Cytomegalic inclusion body disease (CIBD) also known as cytomegalic inclusion disease (CID) is a series of signs and symptoms caused by cytomegalovirus infection, toxoplasmosis or other rare infections such as herpes or rubella viruses. It can produce massive calcification of the central nervous system, and often the kidneys.

Cytomegalic inclusion body disease is the most common cause of congenital abnormalities in the United States. It can also cause pneumonia and other diseases in immunocompromised patients, such as those with HIV/AIDS or recipients of organ transplants.

==Symptoms and signs==
Early in infancy, hepatosplenomegaly, jaundice, hemolytic anemia, thrombocytopenia purpura, pneumonitis, chorioretinitis, and central nervous system (CNS) disease are among the numerous clinical presentations of congenital cytomegalic inclusion disease (CID). Several studies have highlighted the mental and motor retardation caused by chronic intrauterine encephalitis.

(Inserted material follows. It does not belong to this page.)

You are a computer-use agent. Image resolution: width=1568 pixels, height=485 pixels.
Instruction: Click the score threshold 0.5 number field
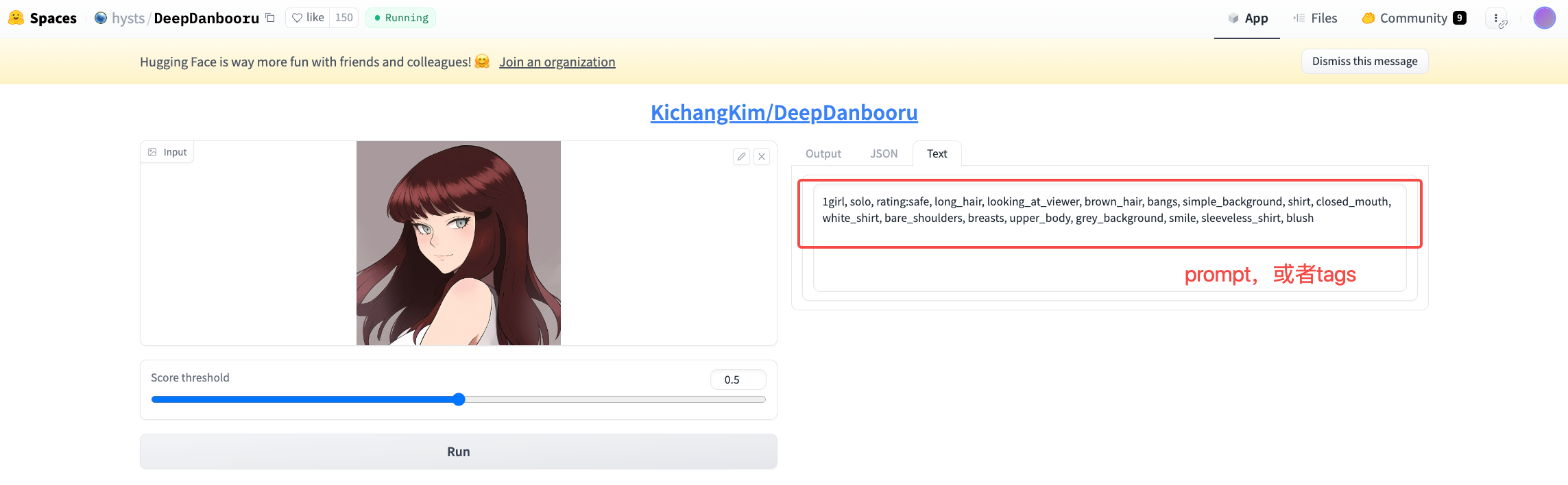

The brain, pituitary gland, spleen, thyroid, pancreas, liver, lungs, and kidneys are the vital structures that are most frequently affected. The disease is marked by progressive severe pneumonitis in the few questionable cases reported in adults.

==Diagnosis==
The diagnosis of cytomegalic inclusion disease was initially made only after histologic examination of postmortem tissue or by liver biopsy; later, the possibility of a premortem diagnosis was demonstrated by the demonstration of inclusion bodies in cells exfoliated in urine or gastric washings. However, the importance of cellular inclusions in urinary sediment in the diagnosis of systemic cytomegalic inclusion-body disease isn't always consistent.